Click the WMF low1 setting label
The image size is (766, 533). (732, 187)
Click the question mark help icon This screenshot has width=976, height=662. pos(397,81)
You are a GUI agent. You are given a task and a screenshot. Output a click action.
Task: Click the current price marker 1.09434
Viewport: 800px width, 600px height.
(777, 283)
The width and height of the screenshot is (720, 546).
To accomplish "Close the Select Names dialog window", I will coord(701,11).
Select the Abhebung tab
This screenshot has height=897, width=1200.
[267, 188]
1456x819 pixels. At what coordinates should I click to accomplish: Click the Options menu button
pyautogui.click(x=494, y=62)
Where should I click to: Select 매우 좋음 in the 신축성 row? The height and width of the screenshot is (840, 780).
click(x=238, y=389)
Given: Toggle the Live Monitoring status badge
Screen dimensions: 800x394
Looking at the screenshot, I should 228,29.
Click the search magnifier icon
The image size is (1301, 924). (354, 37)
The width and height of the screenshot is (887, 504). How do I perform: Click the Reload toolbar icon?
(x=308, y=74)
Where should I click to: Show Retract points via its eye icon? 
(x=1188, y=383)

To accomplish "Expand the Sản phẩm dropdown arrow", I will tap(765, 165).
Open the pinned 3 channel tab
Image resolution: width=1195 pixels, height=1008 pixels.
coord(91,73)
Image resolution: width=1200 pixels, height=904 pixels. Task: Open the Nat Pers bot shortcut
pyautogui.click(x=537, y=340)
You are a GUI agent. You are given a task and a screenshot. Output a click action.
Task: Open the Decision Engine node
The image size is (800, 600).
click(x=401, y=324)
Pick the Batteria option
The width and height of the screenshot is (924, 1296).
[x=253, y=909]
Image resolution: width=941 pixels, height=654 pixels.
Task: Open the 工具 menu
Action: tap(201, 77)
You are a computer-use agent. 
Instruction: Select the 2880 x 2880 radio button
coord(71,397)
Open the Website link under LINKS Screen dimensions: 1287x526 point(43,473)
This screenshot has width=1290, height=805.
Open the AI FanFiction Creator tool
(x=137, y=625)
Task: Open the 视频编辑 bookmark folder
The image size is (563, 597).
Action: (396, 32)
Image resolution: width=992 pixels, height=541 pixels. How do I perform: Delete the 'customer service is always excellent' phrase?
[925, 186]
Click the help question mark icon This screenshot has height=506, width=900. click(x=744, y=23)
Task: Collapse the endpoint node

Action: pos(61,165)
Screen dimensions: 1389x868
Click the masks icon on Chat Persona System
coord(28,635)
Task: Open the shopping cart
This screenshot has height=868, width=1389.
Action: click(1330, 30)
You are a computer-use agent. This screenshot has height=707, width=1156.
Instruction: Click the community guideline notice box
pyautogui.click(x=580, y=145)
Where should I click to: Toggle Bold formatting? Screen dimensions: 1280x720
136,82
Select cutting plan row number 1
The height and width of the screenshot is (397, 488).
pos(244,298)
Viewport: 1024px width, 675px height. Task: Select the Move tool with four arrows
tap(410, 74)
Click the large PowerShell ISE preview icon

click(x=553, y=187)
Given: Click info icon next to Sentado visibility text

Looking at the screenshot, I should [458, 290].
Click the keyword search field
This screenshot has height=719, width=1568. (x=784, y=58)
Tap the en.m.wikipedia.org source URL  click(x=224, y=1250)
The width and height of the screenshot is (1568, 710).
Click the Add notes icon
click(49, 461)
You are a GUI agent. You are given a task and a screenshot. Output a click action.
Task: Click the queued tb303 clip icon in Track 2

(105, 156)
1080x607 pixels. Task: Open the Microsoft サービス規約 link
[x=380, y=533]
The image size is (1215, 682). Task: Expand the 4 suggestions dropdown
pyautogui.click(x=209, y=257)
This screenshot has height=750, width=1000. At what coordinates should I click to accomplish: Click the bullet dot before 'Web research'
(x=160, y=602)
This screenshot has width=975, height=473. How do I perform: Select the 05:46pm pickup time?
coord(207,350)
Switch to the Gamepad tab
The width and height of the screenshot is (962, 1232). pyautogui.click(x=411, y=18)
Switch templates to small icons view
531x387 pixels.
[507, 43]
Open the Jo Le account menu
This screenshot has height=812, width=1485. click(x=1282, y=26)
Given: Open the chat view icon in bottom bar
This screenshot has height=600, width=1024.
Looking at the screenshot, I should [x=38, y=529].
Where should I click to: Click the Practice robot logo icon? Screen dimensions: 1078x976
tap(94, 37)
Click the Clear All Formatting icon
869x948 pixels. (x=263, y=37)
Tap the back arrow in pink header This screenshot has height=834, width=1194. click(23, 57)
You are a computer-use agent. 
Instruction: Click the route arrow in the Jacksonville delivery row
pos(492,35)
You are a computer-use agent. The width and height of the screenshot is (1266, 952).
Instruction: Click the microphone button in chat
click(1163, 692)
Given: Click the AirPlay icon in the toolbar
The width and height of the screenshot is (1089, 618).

★ ★ ★ ★

AIM OF THE TASK: All lines from the one containing "Instruction: Click the microphone" through the final line of the listing above are to be reproduced exactly; include both and add nothing.

RESPONSE AREA:
Instruction: Click the microphone button in chat
click(1163, 692)
Given: Click the AirPlay icon in the toolbar
The width and height of the screenshot is (1089, 618).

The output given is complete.